グラフ:ネットフリックスの登録者数(全世界とアメリカ国内比較)=横:2014第2四半期~2017第4四半期、縦:人数(100万単位)

BI Intelligence

ネットフリックス(Netflix)は今後数カ月で、15分のスタンドアップ・コメディ番組をシリーズ配信すると発表した。これは同社が、短時間のコンテンツに注力しつつあることを示している。芸能情報サイト、バルチャー(Vulture)が伝えた。

このコメディー・シリーズ(タイトル未定)には、新ネタと定番ネタが含まれ、同社の短時間コンテンツのラインナップを拡充する。すでに同社は2017年、15分番組を「フォックス・デジタル・スタジオ(Fox Digital Studios)」から追加している。

15分のコメディー番組の配信は、モバイルでの視聴者の獲得を目指すものだ。モバイルでの視聴者は短かく、気軽に楽しめるコンテンツを好む。モバイルで視聴されるビデオの47%は20分以内で、さらに39%は5分以内と、動画管理プラットフォームのウーヤラ(Ooyala)はバラエティで明らかにしている。

モバイルユーザーにアピールすることで、ネットフリックスはYouTubeに並ぼうとしている。YouTubeは2017年、iPhoneとAndroidからの平均月間利用者数でトップだ

ネットフリックスの短時間コンテンツの拡大は、長時間動画に注力するFacebookのコンテンツ戦略とは対照的。Facebookは2017年12月、リピート視聴される長時間動画に重点をおくと発表。これは、同社のWatchタブを“のんびり”視聴するユーザーを増やしていくための戦略の一環となる。

一方、ネットフリックスは短時間コンテンツに注力することで、モバイルで動画を気軽に見るユーザーを獲得していく。こうしたユーザーは現在、FacebookやYouTubeで短時間ビデオを見ている。
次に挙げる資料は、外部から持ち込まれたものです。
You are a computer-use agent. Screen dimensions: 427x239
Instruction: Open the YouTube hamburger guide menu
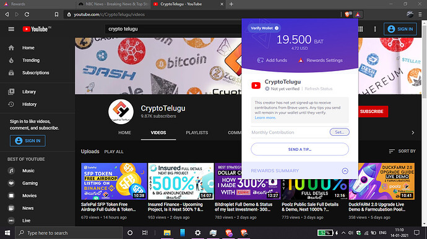point(11,29)
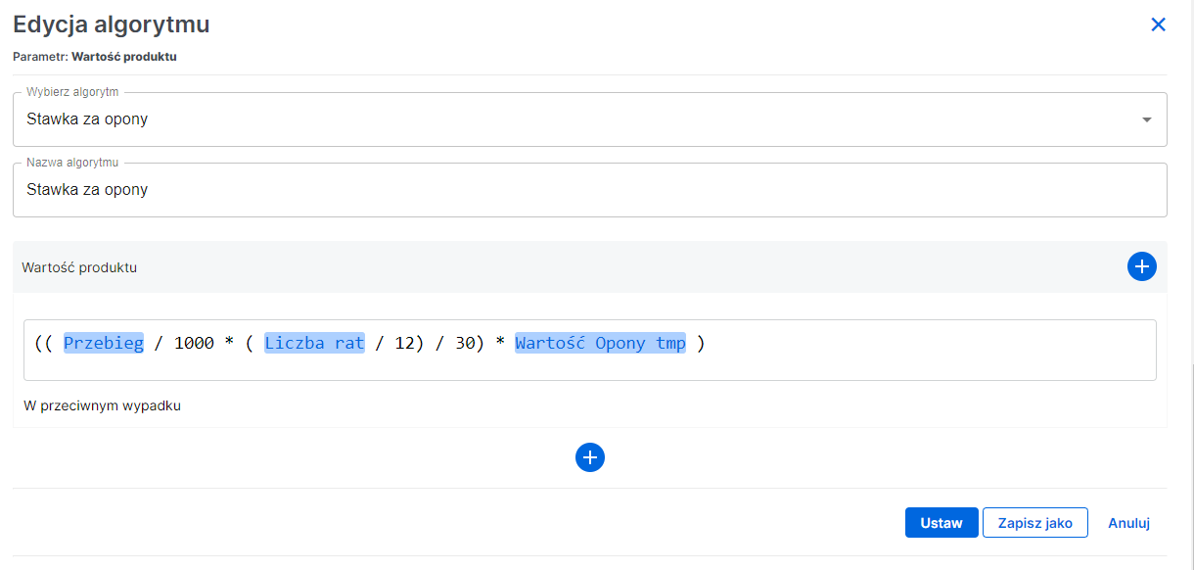
Task: Add a new condition with the center plus icon
Action: [589, 456]
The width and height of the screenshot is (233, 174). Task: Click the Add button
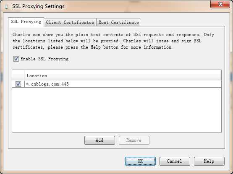(x=99, y=140)
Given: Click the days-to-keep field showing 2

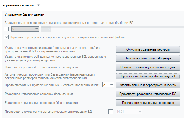Looking at the screenshot, I should tap(105, 85).
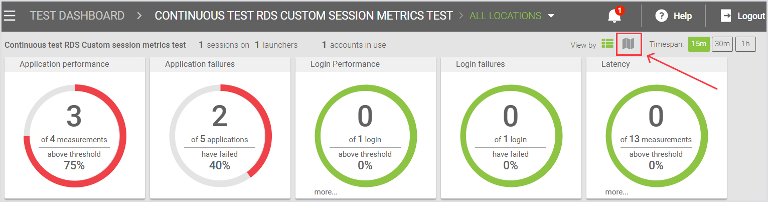Switch to map view icon

click(x=629, y=44)
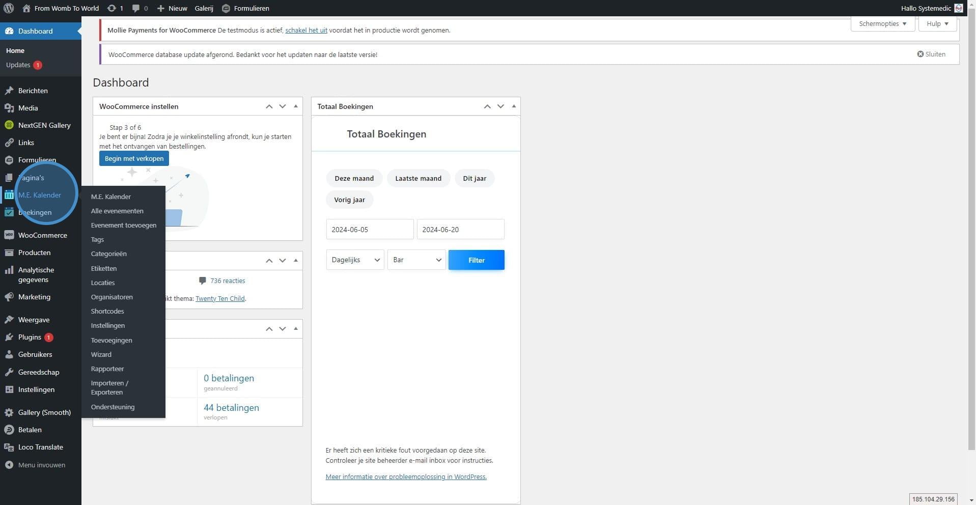Open the Dagelijks interval dropdown
This screenshot has width=976, height=505.
[x=355, y=260]
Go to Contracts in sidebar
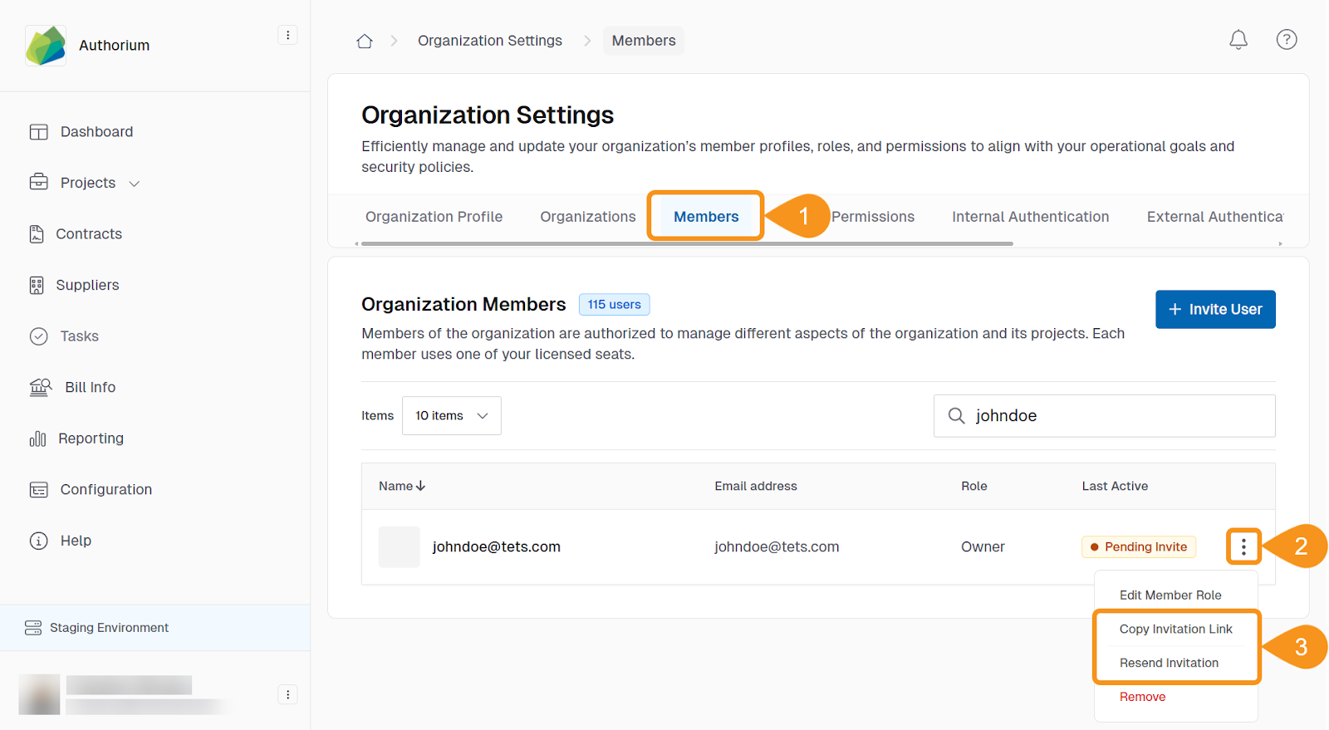 pyautogui.click(x=88, y=234)
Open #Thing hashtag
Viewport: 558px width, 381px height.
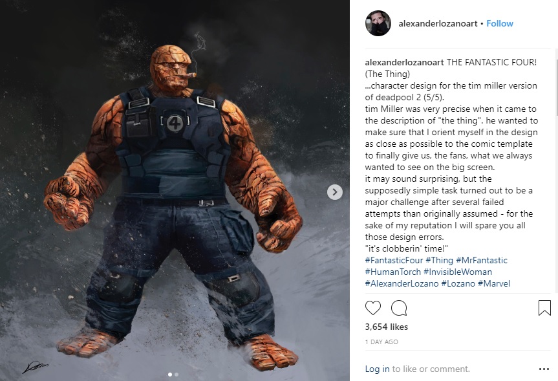click(x=439, y=260)
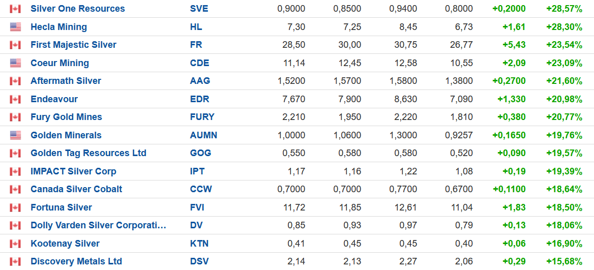Open the Aftermath Silver link

point(66,81)
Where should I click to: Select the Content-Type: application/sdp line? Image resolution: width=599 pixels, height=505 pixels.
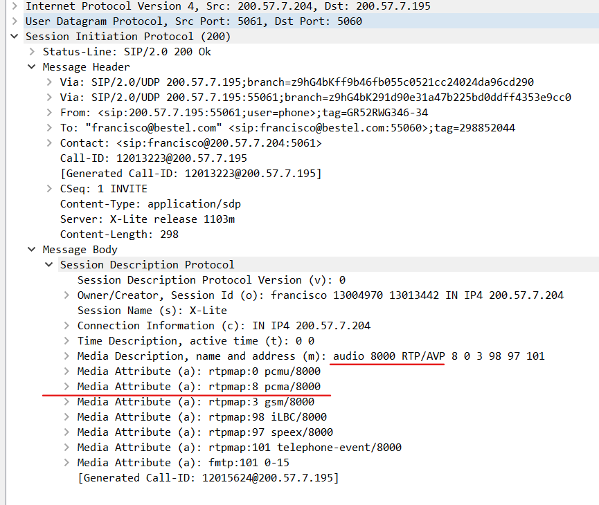coord(150,204)
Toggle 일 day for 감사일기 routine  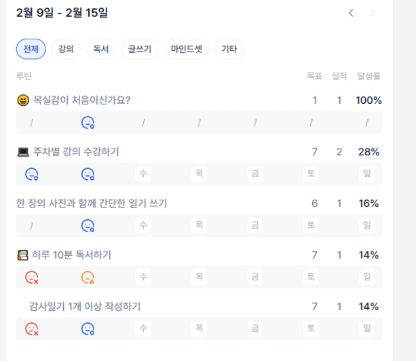(x=367, y=328)
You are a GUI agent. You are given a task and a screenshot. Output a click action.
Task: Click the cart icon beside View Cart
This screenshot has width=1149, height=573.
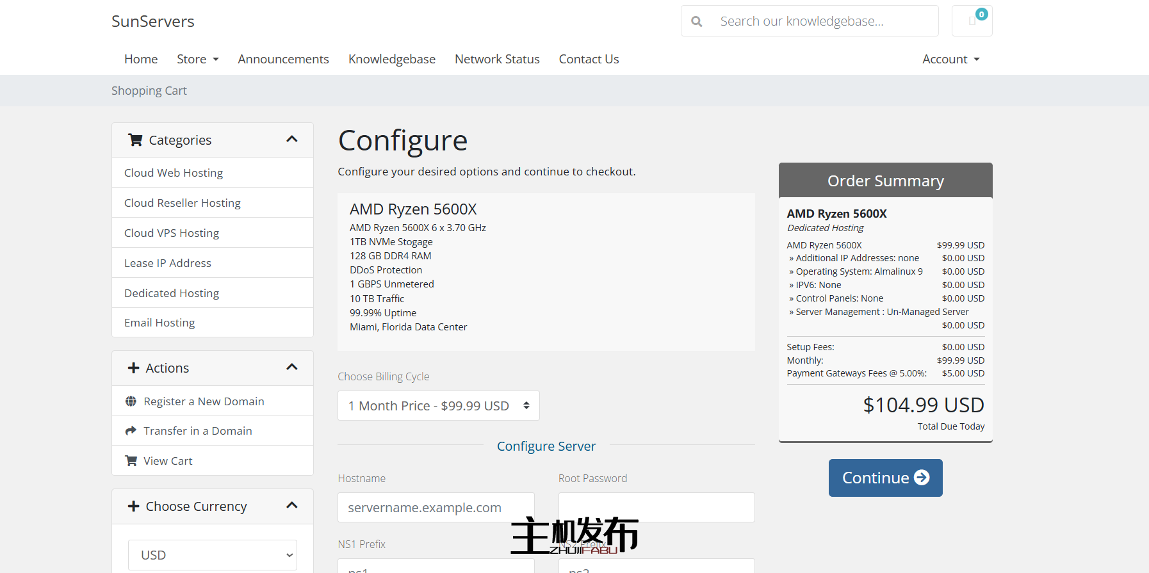coord(131,461)
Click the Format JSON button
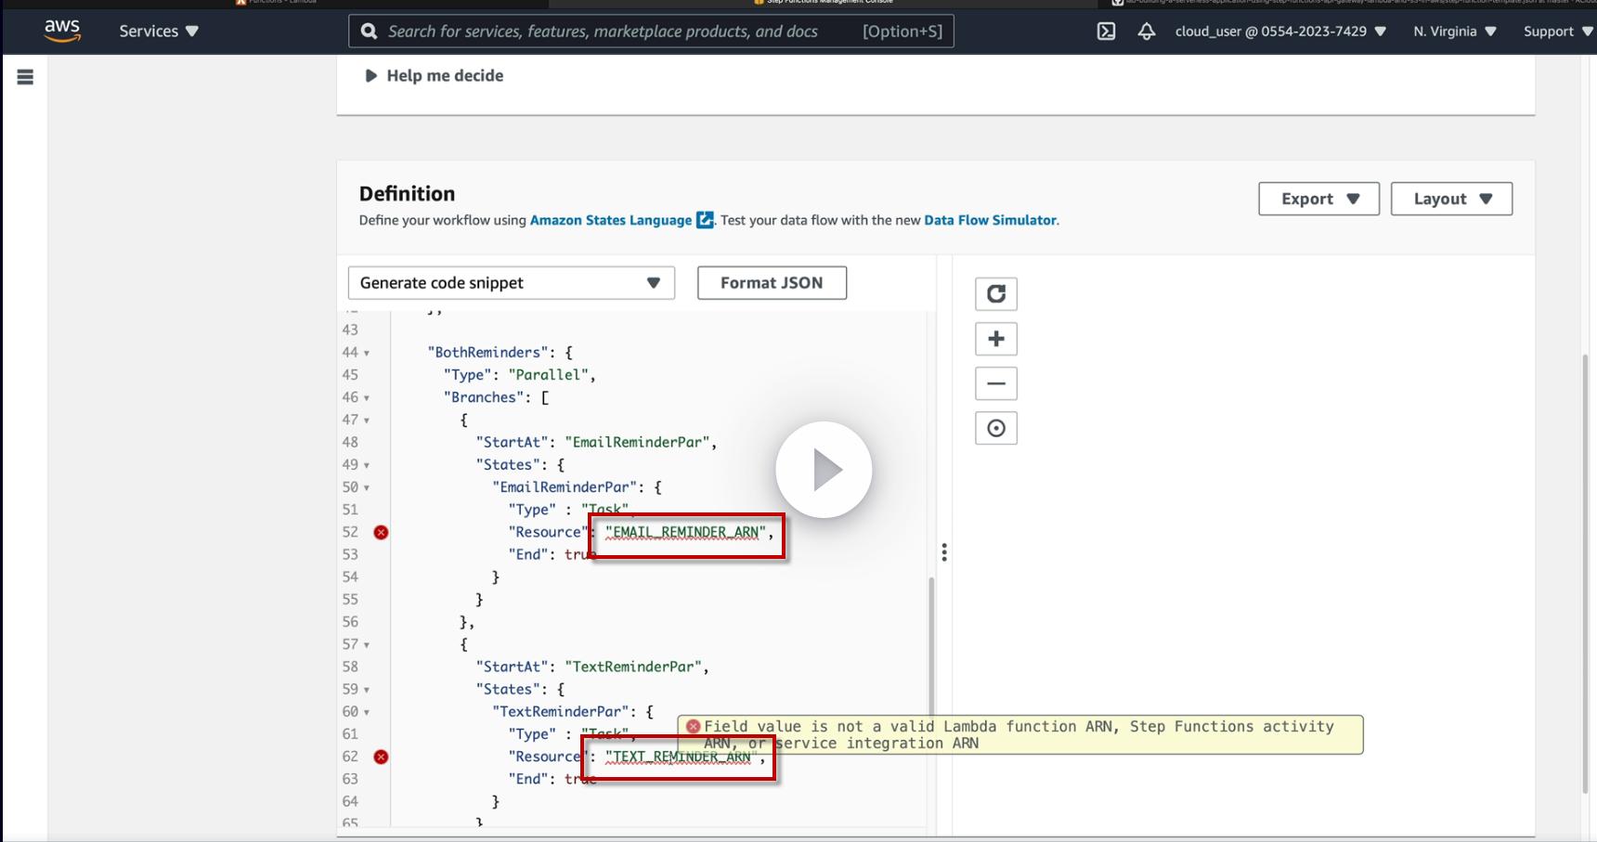 (772, 283)
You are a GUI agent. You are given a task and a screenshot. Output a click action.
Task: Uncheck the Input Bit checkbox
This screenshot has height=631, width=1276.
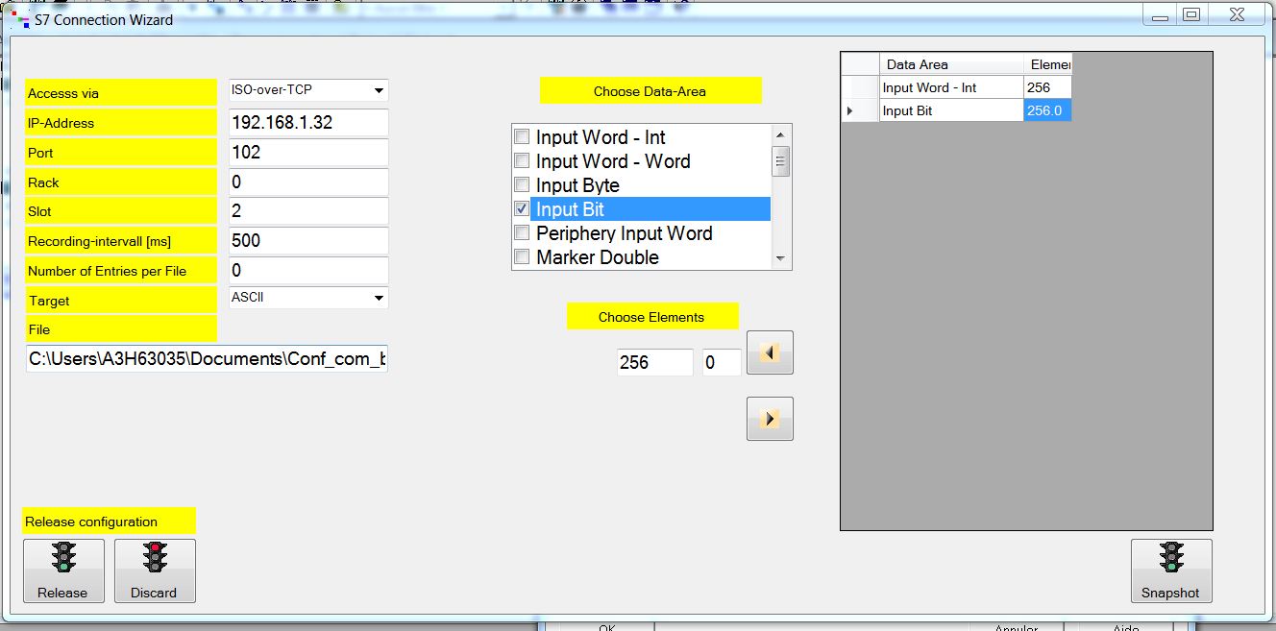[522, 209]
実際、ネットフリックスは短時間コンテンツに注力することで、契約者数が急増した。アナリストの予測を上回り、2017年第4四半期には世界で契約者数が830万人増加、総契約者数は1億1800万人となった。

同社は2018年、コンテンツとマーケティングにそれぞれ最大で80億ドル(約8700億円)と20億ドル(約2200億円)を投じ、引き続き、契約者数の獲得を目指す。